Custom Vectorization in numpy for string arrays


I am trying to apply vectorization with custom function on numpy string arrays.

Example:

import numpy

test_array = numpy.char.array(["sample1-sample","sample2-sample"])

numpy.char.array(test_array.split('-'))[:,0]

Op:

chararray([b'sample1', b'sample2'], dtype='|S7')

But these are in-built functions, is there any other method to achieve vectorization with custom functions. Example, with the following function:

def custom(text):
    return text[0]

Solution

  • numpy doesn't implement fast string methods (as it does for numeric dtypes). So the np.char code is more for convenience than performance.

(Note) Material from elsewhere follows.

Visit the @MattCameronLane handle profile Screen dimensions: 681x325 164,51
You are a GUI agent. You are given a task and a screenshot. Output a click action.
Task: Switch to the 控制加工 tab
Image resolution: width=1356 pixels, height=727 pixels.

    In [124]: alist=["sample1-sample","sample2-sample"]
    In [125]: arr = np.array(alist)
    In [126]: carr = np.char.array(alist)
    

    A straightforward list comprehension versus your code:

    In [127]: [item.split('-')[0] for item in alist]
    Out[127]: ['sample1', 'sample2']
    In [128]: np.char.array(carr.split('-'))[:,0]
    Out[128]: chararray([b'sample1', b'sample2'], dtype='|S7')
    In [129]: timeit [item.split('-')[0] for item in alist]
    664 ns ± 32.8 ns per loop (mean ± std. dev. of 7 runs, 1000000 loops each)
    In [130]: timeit np.char.array(carr.split('-'))[:,0]
    20.5 µs ± 297 ns per loop (mean ± std. dev. of 7 runs, 10000 loops each)
    

    For the simple task of clipping the strings, there is a fast numpy way - using a shorter dtype:

    In [131]: [item[0] for item in alist]
    Out[131]: ['s', 's']
    In [132]: carr.astype('S1')
    Out[132]: chararray([b's', b's'], dtype='|S1')
    

    But assuming that's just an example, not your real world custom action, I suggest using lists.

    np.char recommends using the np.char functions and ordinary array instead of np.char.array. The functionality is basically the same. But using the arr above:

    In [140]: timeit np.array(np.char.split(arr, '-').tolist())[:,0]
    13.8 µs ± 90.3 ns per loop (mean ± std. dev. of 7 runs, 100000 loops each)
    

    np.char functions often produce string dtype arrays, but split creates an object dtype array of lists:

    In [141]: np.char.split(arr, '-')
    Out[141]: 
    array([list(['sample1', 'sample']), list(['sample2', 'sample'])],
          dtype=object)
    

    Object dtype arrays are essentially lists.

    In [145]: timeit [item[0] for item in np.char.split(arr, '-').tolist()]
    9.08 µs ± 27.5 ns per loop (mean ± std. dev. of 7 runs, 100000 loops each)
    

    Your code is relatively slow because it takes time to convert this array of lists into a new chararray.